Digital newspapers have well and truly exposed how much smaller rosters were and how they were kept fresh by spreading bouts about the country in different towns. How they worked the match, the return match and then the grudge match and then it was just about exhausted in that town, but little did we know they did it in a dozen more. That for me is a Golden deception in a Golden age.
And for every true character from another country, there were probably another two made up from the local area. Vic Hessle and Henry Pierlot and Bobo Matu being great examples.
That colour made it a golden age.
I have never stopped watching wrestling , I still enjoy it. I won’t go to live wrestling again anymore than I would bother with live Football. It’s part of life’s journey for me that there was a magic impressionable age.
Today on Heritage there is a real danger that it has all been said. There are a few of us left who want to talk about the 1950’s and 1960’s and even history before that. On a private note I would like to unmask the Ghoul for Bernard , I would like to know who Wild Tarzan was, I would like all that TV footage from the 1950’s back on TV , even Stampede Wrestling.

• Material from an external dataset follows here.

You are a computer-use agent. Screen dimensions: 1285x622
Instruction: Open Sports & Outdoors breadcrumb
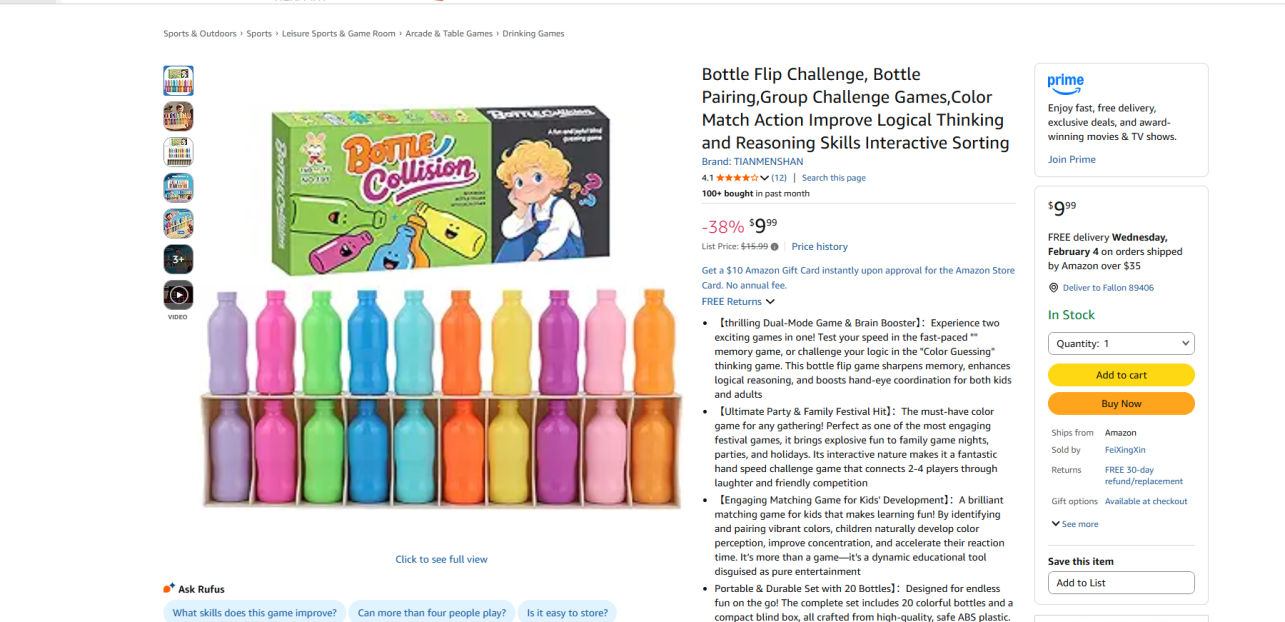(x=200, y=34)

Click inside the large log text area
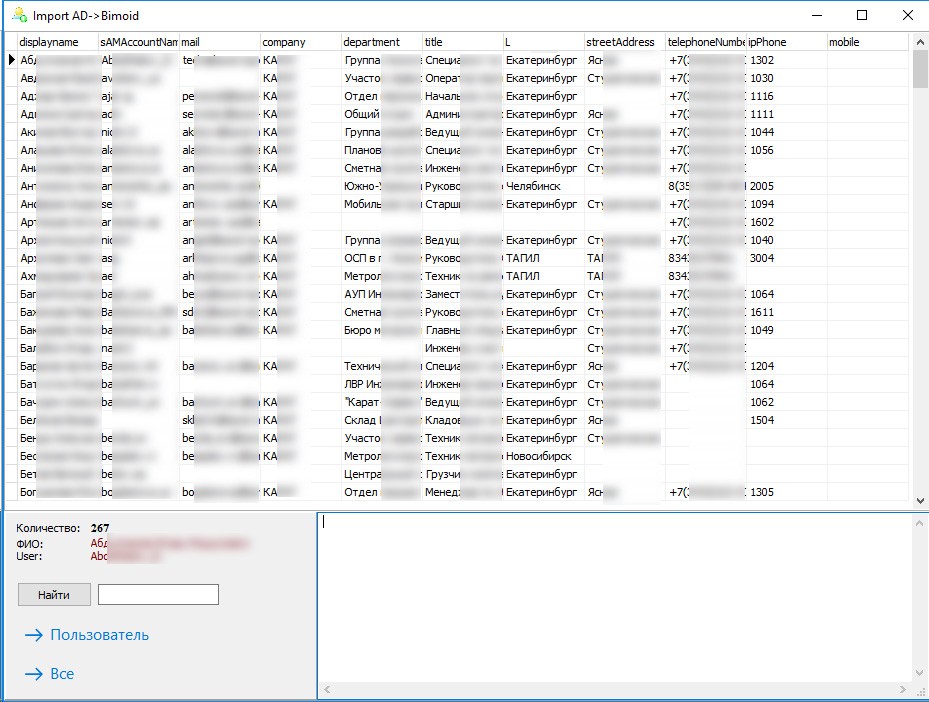615,605
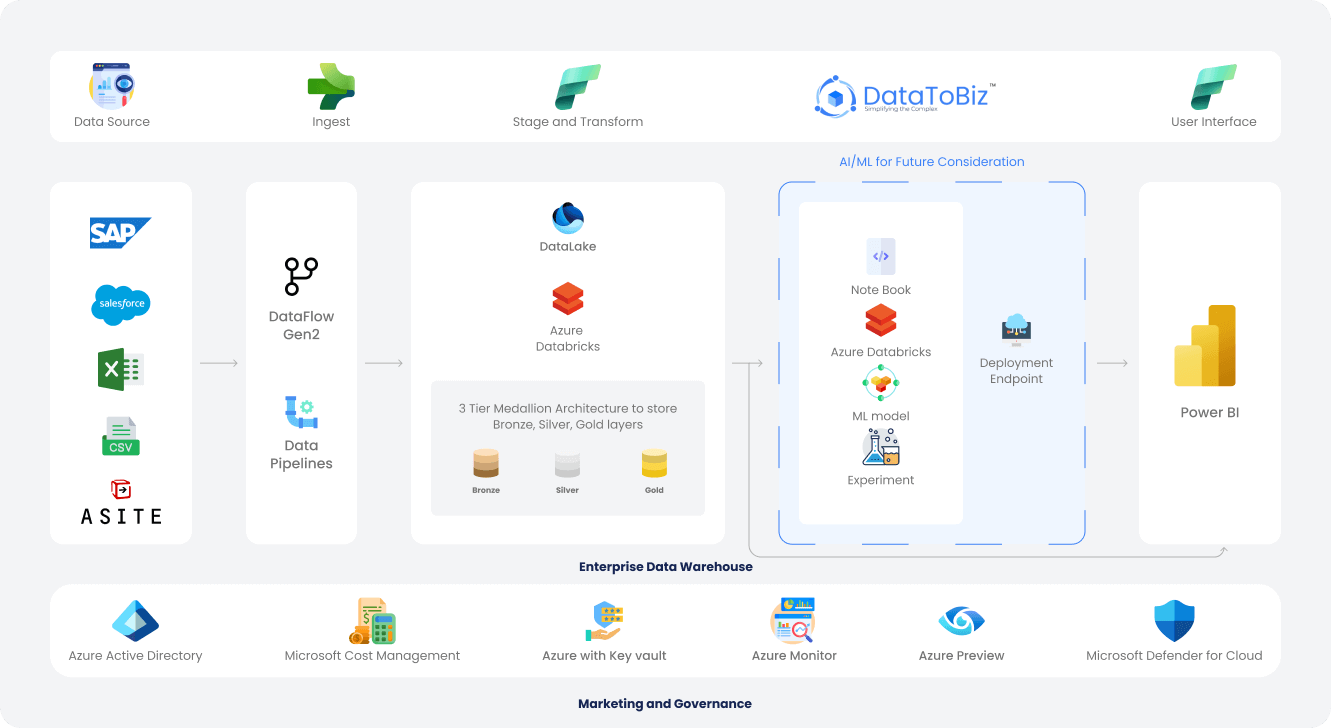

The country is still full of old folks homes and plenty of people over 90 who must have memories for this site.
Think about it guys, is there anyone you know who might have memories of a Golden Age?
Saxon
Wolf
SaxonWolf is our own Iron Man of Heritage. He’s been a friend of Heritage since our first day, sharing a vast amount of his knowledge and understanding of professional wrestling. That’s when he’s not sitting in an airport lounge waiting to jet off to another distant land.
Here is an interesting note from the Los Angeles Times in 1901:
“…Dec. 29, 1901–San Francisco, CA: Thiebaud Bauer died at age 47. Bauer was credited with being the first masked wrestler who brought the Greco-Roman style of wrestling from Europe to America in 1874. Unable to find Greco-Roman style wrestlers in New York City, he moved to San Francisco where he wrestled a number of matches with Professor William Miller that made the style the talk of America. During this period, Bauer claimed the World Greco-Roman Title. By May 1875, the two were kicked out of San Francisco for working matches. Bauer, and Miller then worked their way across American ripping off gamblers, until they reached New York City. On January 19, 1880, Bauer dropped his GR World Title to William Muldoon, an even bigger form of worker, who became one of the most famous wrestlers in history…”
John Lister
John Lister is a freelance writer of many subjects with a genuine interest in professional wrestling. In addition to writing numerous articles and books on wrestling John Has compiled the website itvwrestling.co.uk
There’s a fun project at
wrestlingperspective.com/working.html
It’s an attempt to gather together early examples of newspapers questioning wrestling’s reality or asserting it was not on the level. There’s speculation in the 1860s and by 1877 they are flat out discussing that the finishes are worked.